> **EXERCISE OBJECTIVE**
Starting at the line that contains "Viewport: 617px width, 367px" and stopping after the line that contains "The image size is (864, 564).", transcribe the listing below exactly; do not include any pictures.

※ ※ ※

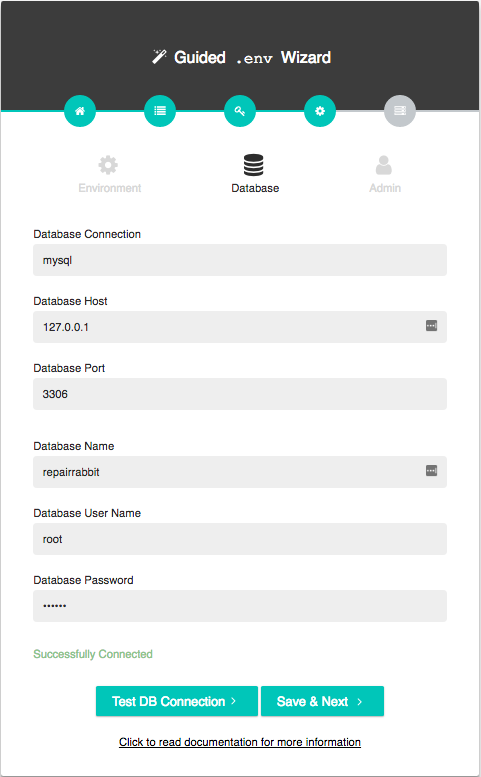Click the Database User Name field
The width and height of the screenshot is (481, 777).
(x=240, y=539)
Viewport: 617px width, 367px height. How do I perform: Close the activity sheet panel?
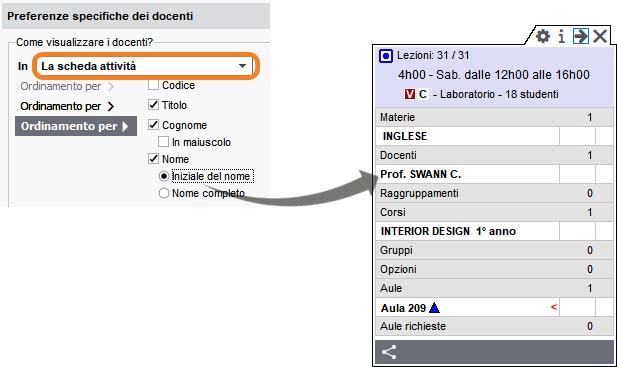coord(600,36)
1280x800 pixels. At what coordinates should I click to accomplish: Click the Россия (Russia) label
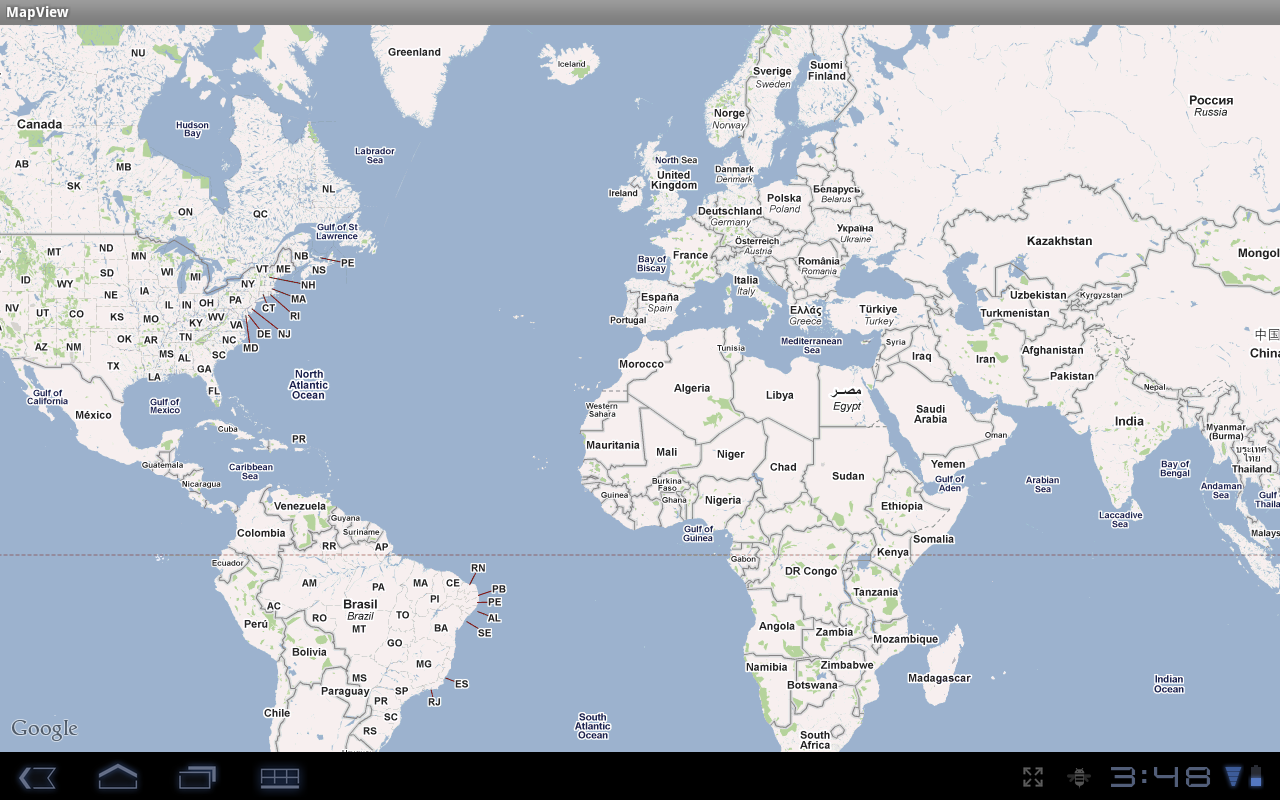click(x=1210, y=101)
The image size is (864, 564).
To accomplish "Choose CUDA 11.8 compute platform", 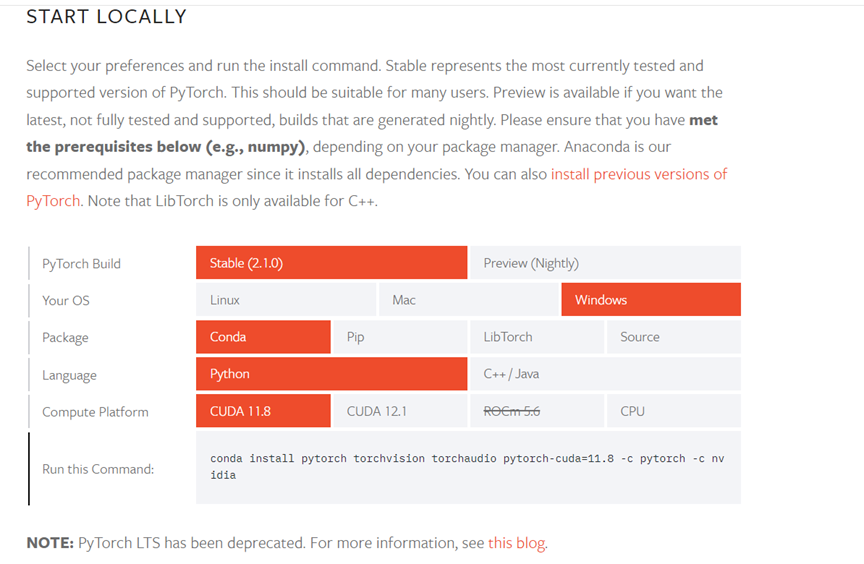I will [263, 411].
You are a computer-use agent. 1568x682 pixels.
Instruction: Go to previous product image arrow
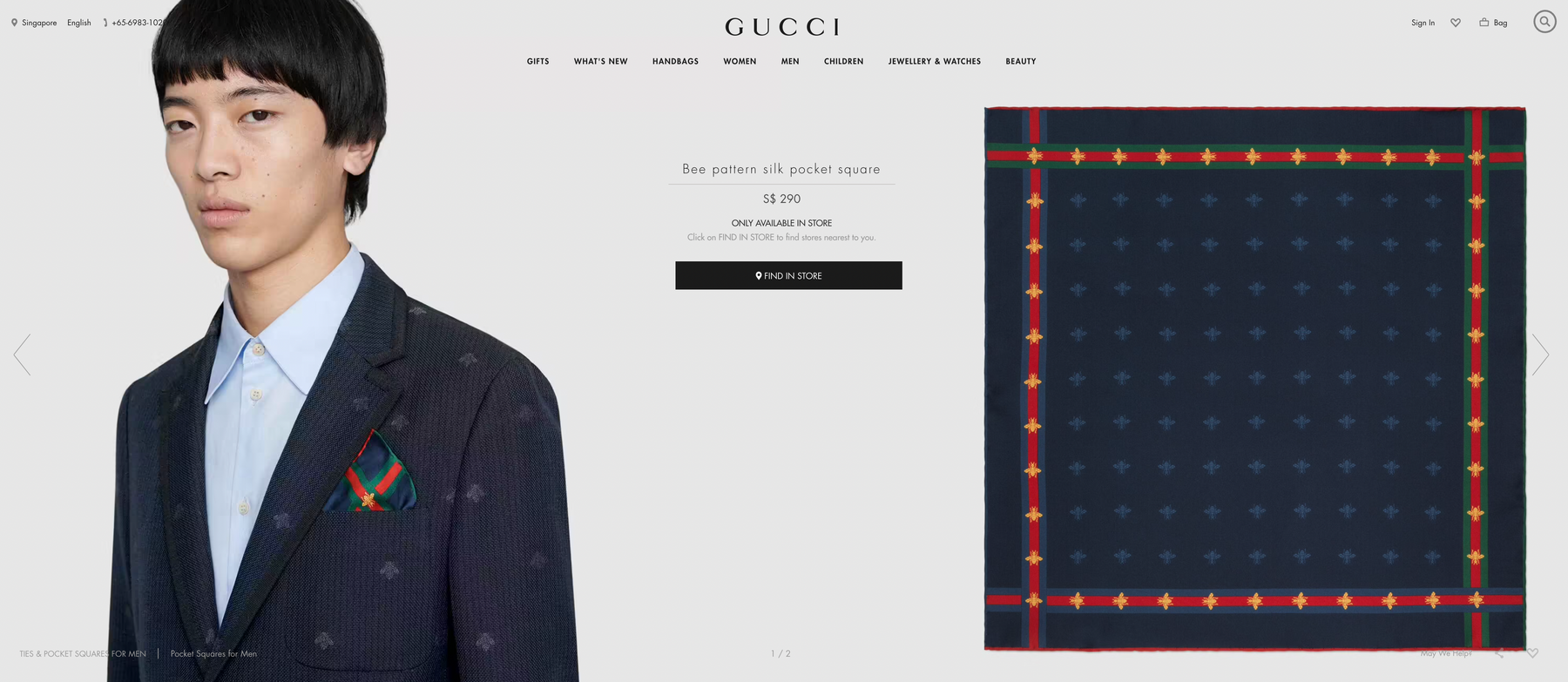click(22, 355)
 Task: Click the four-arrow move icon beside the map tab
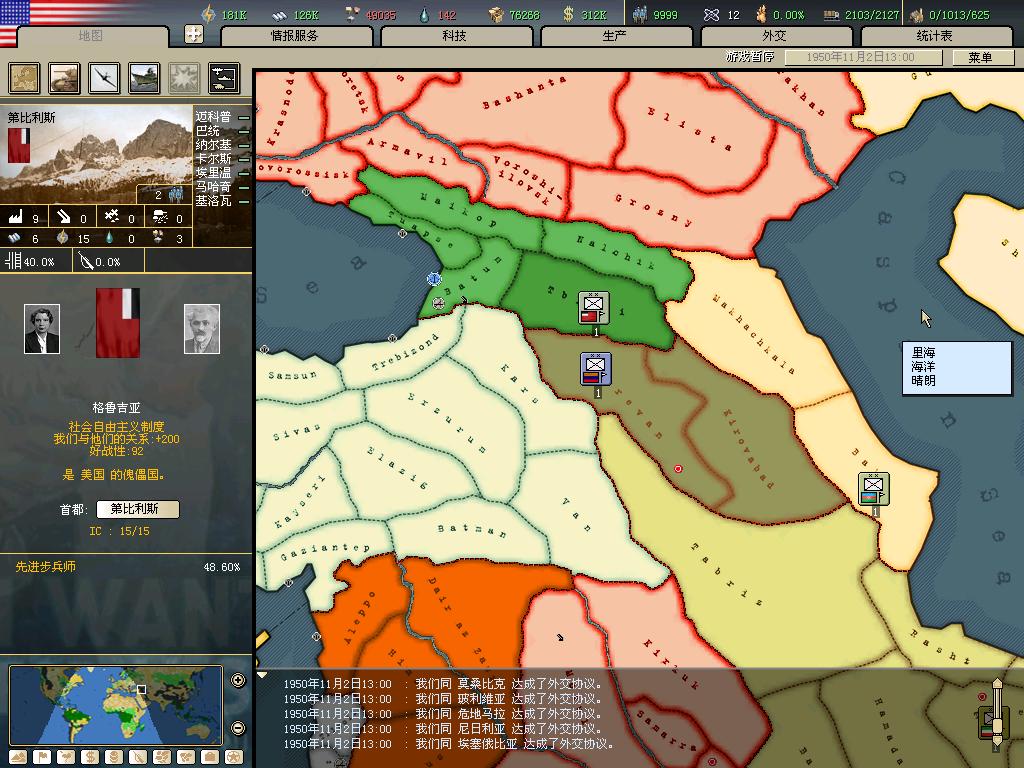(194, 34)
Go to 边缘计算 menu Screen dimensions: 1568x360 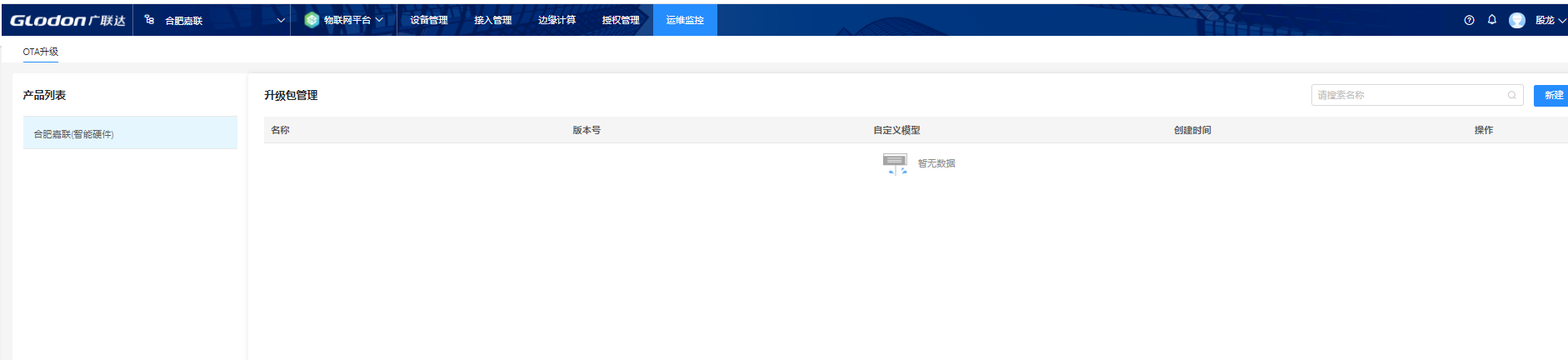click(x=557, y=20)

※ ※ ※

> **SOLVED PROBLEM**
Viewport: 617px width, 367px height. How do I perform: Close the activity sheet panel?
coord(600,36)
1280x800 pixels. At what coordinates should I click to accomplish: Click the Россия (Russia) label
click(x=1210, y=101)
The image size is (864, 564).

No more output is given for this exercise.